_Brief:_
Copy out exactly the lines below that run from the one holding "Identify the click" to the one holding "和歌山県温泉協会HOME (900, 96)", keeping both of those lines and no others.

_The input:_
↓↓↓
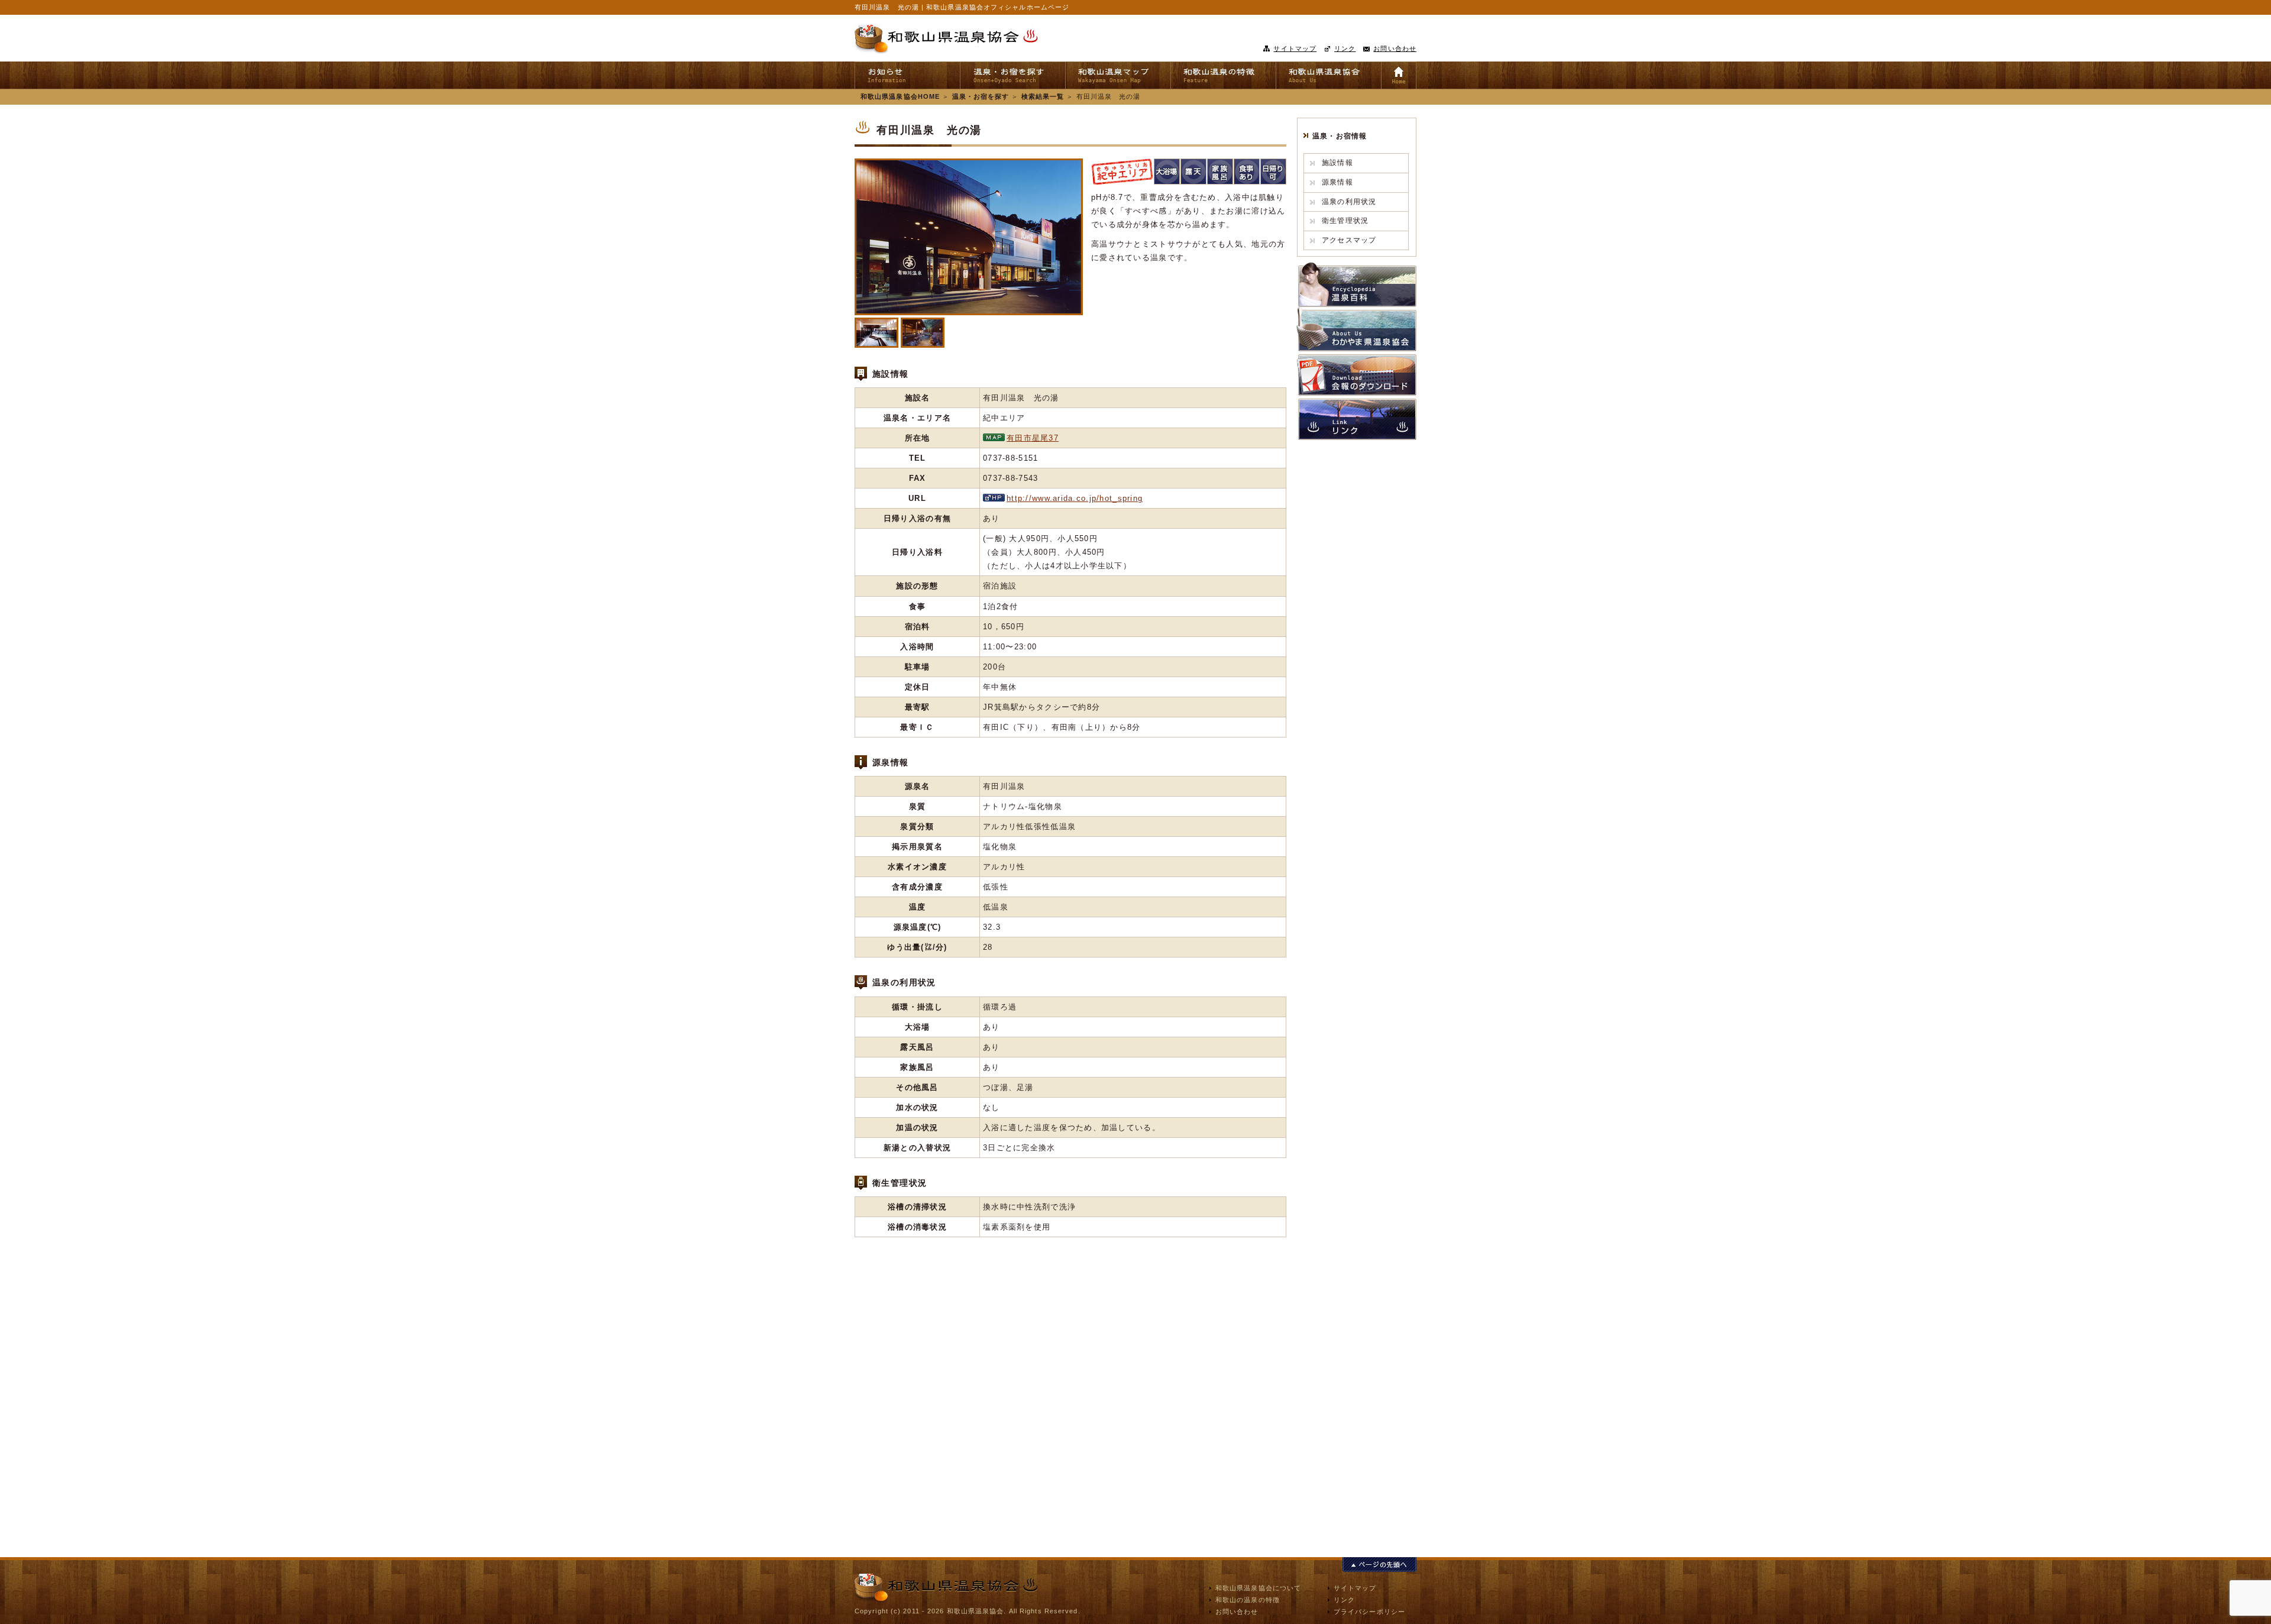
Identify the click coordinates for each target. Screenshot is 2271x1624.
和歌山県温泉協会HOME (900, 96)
↑↑↑
↓↓↓
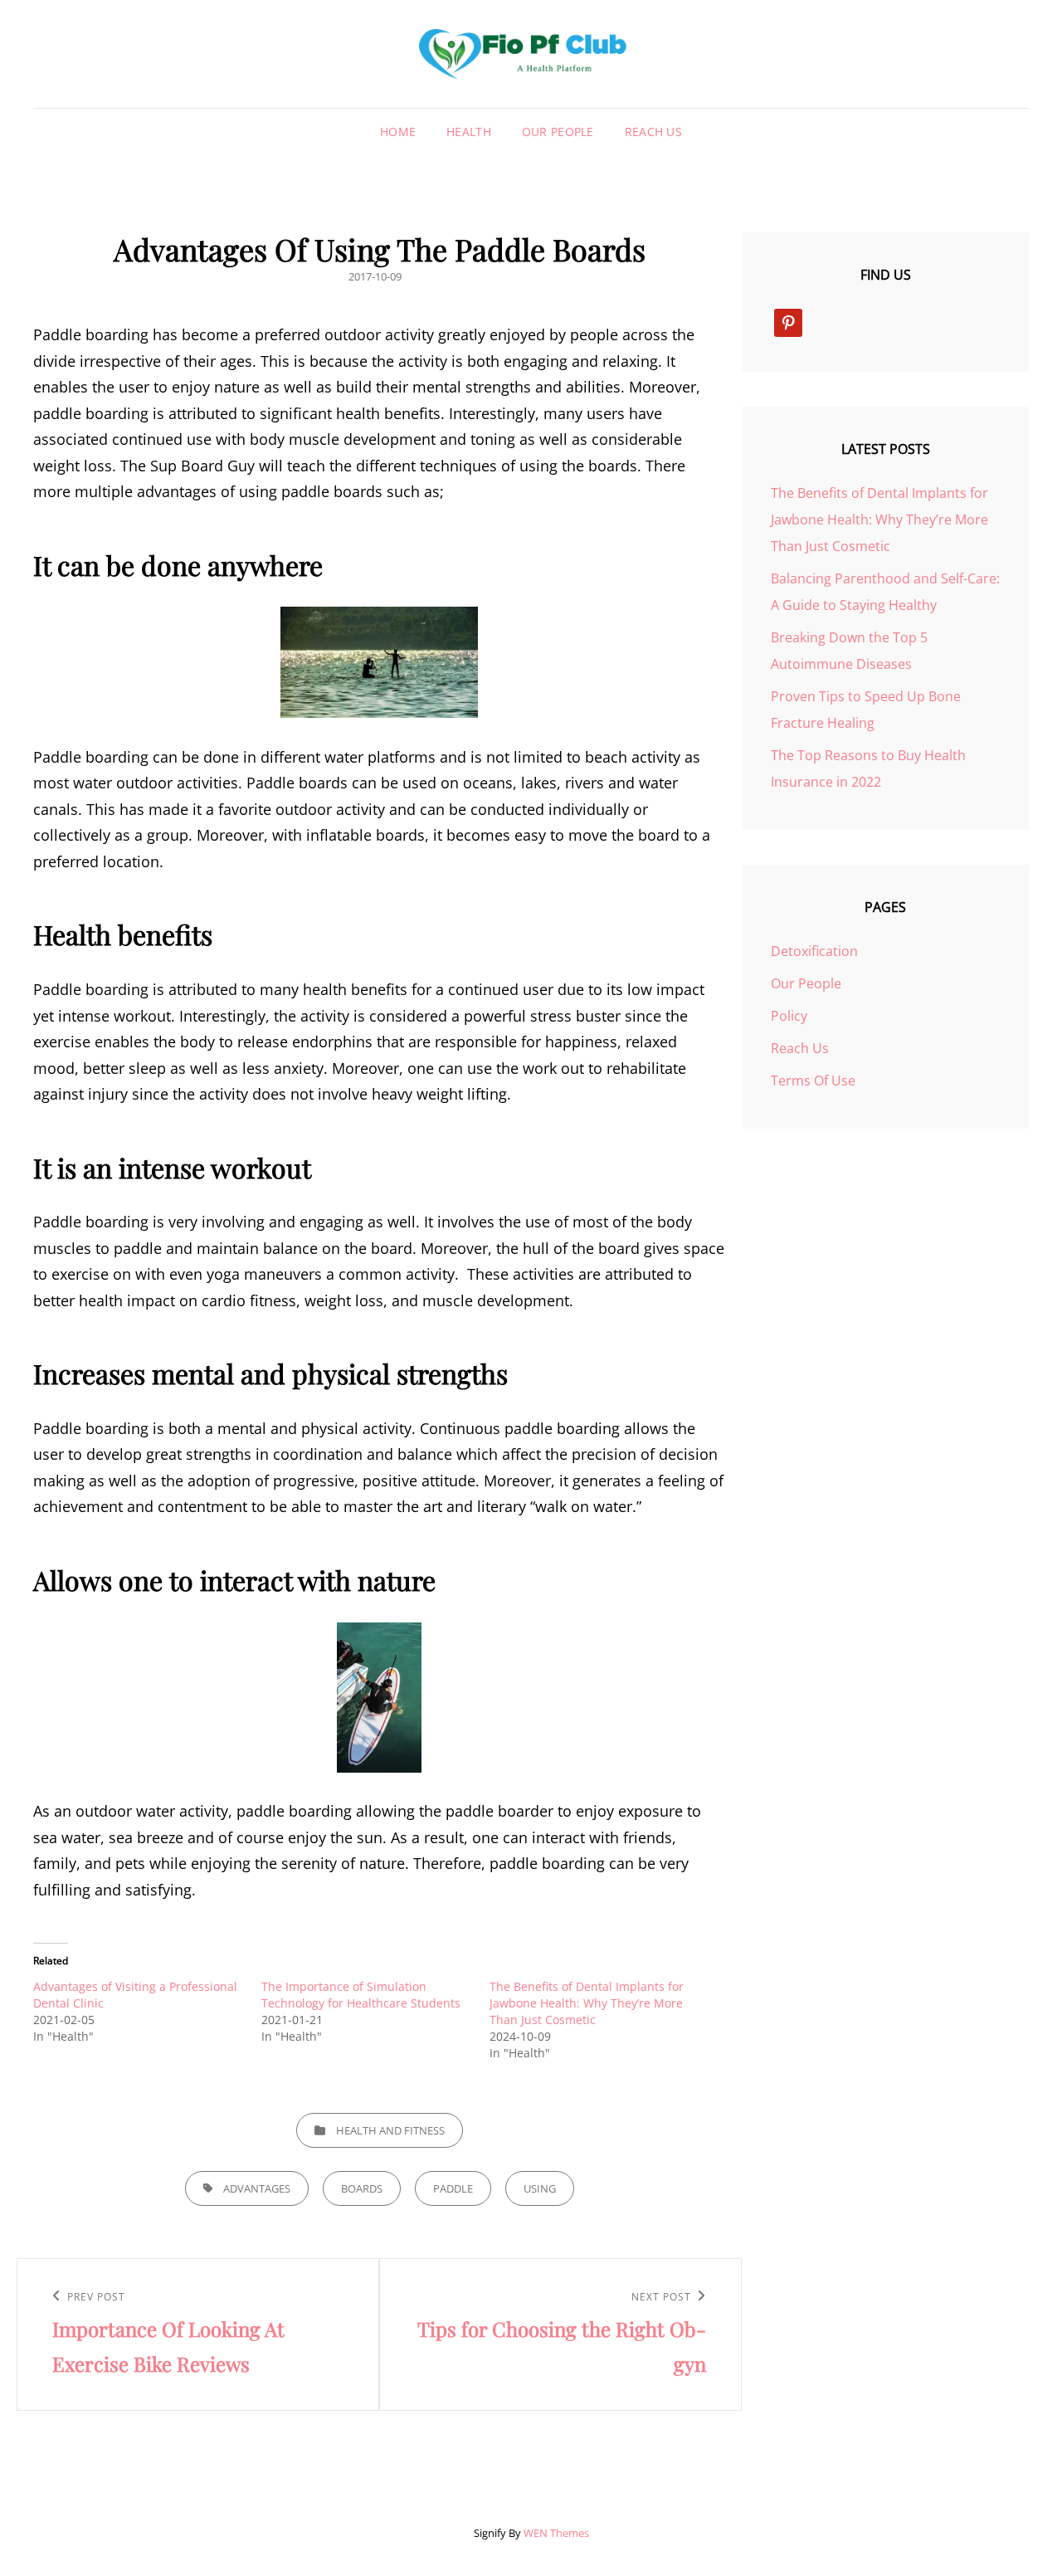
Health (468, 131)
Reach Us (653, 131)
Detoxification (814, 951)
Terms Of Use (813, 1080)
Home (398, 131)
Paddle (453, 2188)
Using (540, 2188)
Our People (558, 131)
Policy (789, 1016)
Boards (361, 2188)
↑↑↑
_Response for this exercise:_
Identify the click coordinates for each target. Screenshot is 2271x1624.
和歌山県温泉協会HOME (900, 96)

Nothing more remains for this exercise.